I would fire anyone who did this on one of my teams absent a lifesaving emergency. And even then, I would probably still consider firing them. I have been in situations where production is down, and the business cannot function. We still never pushed code to prod without testing it the stage environment, at least. Even for the simplest of fixes. Why? Because systems are complicated and the impacts of a change on other parts of the system are not always, or even often, obvious. You can easily create more problems in the rush to fix the one you can see.
The savvy tech bros will tell me I am being a ninny. That hard core programmers do this all the time (no they don’t. At least, not for the same company more than once or twice they don’t).
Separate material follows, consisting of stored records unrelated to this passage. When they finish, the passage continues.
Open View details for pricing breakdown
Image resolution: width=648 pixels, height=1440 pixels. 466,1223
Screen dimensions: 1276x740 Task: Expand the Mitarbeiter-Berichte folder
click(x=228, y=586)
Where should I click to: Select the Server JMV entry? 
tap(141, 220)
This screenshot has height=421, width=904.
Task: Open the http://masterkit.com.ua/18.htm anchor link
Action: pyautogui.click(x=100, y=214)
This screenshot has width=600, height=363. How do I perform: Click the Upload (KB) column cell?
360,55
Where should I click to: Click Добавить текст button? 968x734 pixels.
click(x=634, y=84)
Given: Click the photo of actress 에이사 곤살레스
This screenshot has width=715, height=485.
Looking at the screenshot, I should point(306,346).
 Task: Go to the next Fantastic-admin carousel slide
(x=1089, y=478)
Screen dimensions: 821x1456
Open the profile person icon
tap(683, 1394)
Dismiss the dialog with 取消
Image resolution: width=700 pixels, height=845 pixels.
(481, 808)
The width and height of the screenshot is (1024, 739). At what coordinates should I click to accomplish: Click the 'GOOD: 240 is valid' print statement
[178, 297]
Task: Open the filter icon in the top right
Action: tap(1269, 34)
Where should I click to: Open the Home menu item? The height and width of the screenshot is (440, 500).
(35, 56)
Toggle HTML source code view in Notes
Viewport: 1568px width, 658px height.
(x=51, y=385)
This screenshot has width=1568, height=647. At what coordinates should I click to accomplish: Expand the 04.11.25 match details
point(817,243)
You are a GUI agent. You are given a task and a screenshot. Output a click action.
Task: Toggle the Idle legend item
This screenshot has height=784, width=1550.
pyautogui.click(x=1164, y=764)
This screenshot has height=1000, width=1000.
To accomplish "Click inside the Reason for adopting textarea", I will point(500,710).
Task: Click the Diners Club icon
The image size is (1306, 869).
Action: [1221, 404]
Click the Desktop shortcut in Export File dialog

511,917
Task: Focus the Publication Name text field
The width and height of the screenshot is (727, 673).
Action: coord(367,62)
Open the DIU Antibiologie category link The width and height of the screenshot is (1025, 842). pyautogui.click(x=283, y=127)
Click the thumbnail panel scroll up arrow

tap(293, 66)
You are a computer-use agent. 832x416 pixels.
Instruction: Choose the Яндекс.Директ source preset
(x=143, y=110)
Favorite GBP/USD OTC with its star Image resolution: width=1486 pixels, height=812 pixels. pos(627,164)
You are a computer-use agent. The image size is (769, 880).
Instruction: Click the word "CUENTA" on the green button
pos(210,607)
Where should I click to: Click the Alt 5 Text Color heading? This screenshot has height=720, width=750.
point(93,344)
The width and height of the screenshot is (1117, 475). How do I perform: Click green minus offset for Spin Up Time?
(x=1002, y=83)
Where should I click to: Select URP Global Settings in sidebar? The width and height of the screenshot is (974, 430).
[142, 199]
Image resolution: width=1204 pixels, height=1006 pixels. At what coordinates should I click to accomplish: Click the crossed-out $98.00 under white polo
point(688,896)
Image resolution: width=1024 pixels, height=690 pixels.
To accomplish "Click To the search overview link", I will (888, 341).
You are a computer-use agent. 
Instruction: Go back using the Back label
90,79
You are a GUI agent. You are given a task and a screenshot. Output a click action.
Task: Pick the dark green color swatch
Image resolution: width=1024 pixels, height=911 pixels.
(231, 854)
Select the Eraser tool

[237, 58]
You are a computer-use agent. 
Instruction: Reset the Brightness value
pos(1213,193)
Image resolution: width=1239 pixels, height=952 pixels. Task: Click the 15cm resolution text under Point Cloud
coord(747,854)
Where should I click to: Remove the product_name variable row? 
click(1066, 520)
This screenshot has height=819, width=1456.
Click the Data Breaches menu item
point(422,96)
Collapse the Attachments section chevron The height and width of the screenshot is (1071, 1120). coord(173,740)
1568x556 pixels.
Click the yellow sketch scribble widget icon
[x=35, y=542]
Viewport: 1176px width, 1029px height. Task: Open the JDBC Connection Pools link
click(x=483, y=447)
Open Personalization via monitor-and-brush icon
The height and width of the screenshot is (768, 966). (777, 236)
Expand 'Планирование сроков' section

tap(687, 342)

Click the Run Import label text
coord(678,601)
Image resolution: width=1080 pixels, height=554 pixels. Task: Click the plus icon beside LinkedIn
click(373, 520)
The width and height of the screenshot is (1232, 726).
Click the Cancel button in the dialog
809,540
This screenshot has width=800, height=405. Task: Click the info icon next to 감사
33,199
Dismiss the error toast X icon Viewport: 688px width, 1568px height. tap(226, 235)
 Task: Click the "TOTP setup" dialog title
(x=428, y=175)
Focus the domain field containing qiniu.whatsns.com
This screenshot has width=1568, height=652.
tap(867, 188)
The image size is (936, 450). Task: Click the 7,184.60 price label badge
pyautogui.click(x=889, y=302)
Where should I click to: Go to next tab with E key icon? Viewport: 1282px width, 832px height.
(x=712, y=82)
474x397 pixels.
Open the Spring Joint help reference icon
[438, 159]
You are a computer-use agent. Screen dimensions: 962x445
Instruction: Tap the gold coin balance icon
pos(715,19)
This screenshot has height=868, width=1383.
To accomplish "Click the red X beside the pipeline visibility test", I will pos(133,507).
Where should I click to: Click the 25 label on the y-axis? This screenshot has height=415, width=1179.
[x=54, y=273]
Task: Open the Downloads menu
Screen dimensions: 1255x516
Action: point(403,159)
And hey, it worked for Twitter so you should just shut up and let the real men — and its always men with these insecure dweebs — do the programming. Except that it didn’t work for twitter.
Twitter (I am not calling it X. If Musk can deadname his daughter, I can deadname his crappy social media site) may not have completely fallen over, but it did wobble quite a lot. And for all of Musk’s grandiose promises, there have been almost zero new features rolled out. It is as far from being the vaunted everything app as I am from being the starting center for the Blackhawks. And that is because the combination of Elon’s politics and the terrible work environment he has created has driven anyway pretty much anyone who can leave. Being hardcore might be savvy, but it is also a recipe for failure.
Savviness is a disease. It convinces otherwise intelligent people that they can ignore reality, that they can find the One Neat Trick to getting out of doing the hard work necessary to advance their policies or build a sustainable product. It is not a mark of intelligence. Rather the opposite — it is the mark of someone who thinks they are intelligent but who does not actually have the wisdom to see the situation as it really is. They substitute a fantasy, a magical land where they know more than everyone else and can see the one thing that will get them what they want without effort or risk.
Savvy is just another word for dumb. And we have quite enough dumb in the world as it stands.